Just throw it all in a blender. It only takes a couple of minutes to prepare. Mix up 2 of those (or however many you need for the course of a normal day) the night before, put them in shaker cups or something, then store them at work (I'm assuming you have access to a refrigerator, if not just use a cooler with ice or something), and drink them whenever you get a chance. They are about 1200 cals each, but you can obviously adjust the ingrediants to make it or less than that.

As to your other question, I would just try to space your meals about 3-4 hours apart.

agentplaya1
12-21-2004, 09:24 PM
here's my question: if you're a personal trainer how do you not already know the answer to all those questions?

Adam
12-21-2004, 09:37 PM
In the past i used to work those hours too but i didnt get a 3hour break. You can gain alot of muscle but your going to have to start taking shakes and eating bars along with your food. Well, you don't 'have to but unless you can eat and cook a chicken breast in 5mins then your going to have to.

Holto
12-22-2004, 10:26 AM
here's my question: if you're a personal trainer how do you not already know the answer to all those questions?

PT's usually attend a weekend course or do something via correspondance

nutrition is not part of their training/education

ryuage
12-22-2004, 10:35 AM
PT's usually attend a weekend course or do something via correspondance

nutrition is not part of their training/education

its a part of any respectable one :) even a brief overview if any is given.

The Real TO
12-22-2004, 01:21 PM
Wow. I come in here to get a little advice about what to snack on during my breaks between workouts, and all of the sudden I'm an idiot because I asked a question about nutrition.

I went to Ball State, and I have a degree in Exercise Science, which is one of the top programs in the country for Exercise Science. I have been a personal trainer for 3 years now, and I think I might know a little bit more about strength training than some of you guys, but I do need a little help on the nutrition front, so that is why I am here. I don't know everything about the strength and nutrition game, and I never claimed that I did, but I just thought I would see what you guys thought.

Special K, and Adam thanks for the input. I will try that shake because that's sounds like it would be perfect for me.

[To-do list]:
• 1. Reproduce a passage from the forum thread on workout nutrition word for word, beginning at the words "I went to Ball" and stopping after "you guys thought.".
• 2. From the forum thread on workout nutrition, list every username that appears on its own line right before a post's date and time.
• 3. Go on with the forum thread on workout nutrition, picking up right after its last sentence.

[Entries]:
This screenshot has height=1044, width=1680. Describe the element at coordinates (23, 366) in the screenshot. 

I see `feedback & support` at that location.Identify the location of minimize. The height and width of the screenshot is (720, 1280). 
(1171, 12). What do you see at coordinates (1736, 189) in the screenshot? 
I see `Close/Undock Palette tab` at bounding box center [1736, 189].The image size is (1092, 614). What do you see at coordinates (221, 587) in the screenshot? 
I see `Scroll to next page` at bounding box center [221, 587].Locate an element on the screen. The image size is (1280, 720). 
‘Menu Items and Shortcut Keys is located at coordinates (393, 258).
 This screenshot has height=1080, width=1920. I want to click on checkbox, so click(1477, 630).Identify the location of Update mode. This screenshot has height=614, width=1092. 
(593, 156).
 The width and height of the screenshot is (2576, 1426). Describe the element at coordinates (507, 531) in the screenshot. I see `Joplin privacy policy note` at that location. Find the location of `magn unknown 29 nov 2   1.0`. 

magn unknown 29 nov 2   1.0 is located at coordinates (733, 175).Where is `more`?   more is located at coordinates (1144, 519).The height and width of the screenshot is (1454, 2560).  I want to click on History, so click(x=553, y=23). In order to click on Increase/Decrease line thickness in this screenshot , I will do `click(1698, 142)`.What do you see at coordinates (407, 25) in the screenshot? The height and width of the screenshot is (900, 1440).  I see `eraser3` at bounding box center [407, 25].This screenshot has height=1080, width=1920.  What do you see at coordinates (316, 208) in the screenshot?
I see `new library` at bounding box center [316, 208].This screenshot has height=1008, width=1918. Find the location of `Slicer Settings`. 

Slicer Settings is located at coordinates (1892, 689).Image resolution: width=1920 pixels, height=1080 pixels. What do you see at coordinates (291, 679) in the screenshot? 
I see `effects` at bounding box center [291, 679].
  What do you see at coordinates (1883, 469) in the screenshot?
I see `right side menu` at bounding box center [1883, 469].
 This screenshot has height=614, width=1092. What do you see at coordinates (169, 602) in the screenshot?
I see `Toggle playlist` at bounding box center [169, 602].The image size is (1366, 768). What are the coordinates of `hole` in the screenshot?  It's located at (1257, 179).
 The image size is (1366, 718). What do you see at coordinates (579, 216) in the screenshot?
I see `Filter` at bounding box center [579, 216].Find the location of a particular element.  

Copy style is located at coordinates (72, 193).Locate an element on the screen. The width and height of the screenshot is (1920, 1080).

[Answers below]:
• 1.
I went to Ball State, and I have a degree in Exercise Science, which is one of the top programs in the country for Exercise Science. I have been a personal trainer for 3 years now, and I think I might know a little bit more about strength training than some of you guys, but I do need a little help on the nutrition front, so that is why I am here. I don't know everything about the strength and nutrition game, and I never claimed that I did, but I just thought I would see what you guys thought.

• 2.
agentplaya1
Adam
Holto
ryuage
The Real TO

• 3.
Again, I thought this was a place for advice, and I've really liked coming to this site, but if people are going to act high and mighty, and think they are the only one's right, I guess it's not worth posting here. I've trained some pretty high profile people like Charles Barkley's wife, and the current 2004 Miss Indiana. I think I know a little bit more than you guys think I do.

Holto
12-22-2004, 02:14 PM
its a part of any respectable one :) even a brief overview if any is given.

this may be the difference in where we live

CanFit is thee standard in Canada and there is ZERO nutrition training

ryuage
12-22-2004, 02:15 PM
damn canadians :p

ryuage
12-22-2004, 02:19 PM
Wow. I come in here to get a little advice about what to snack on during my breaks between workouts, and all of the sudden I'm an idiot because I asked a question about nutrition.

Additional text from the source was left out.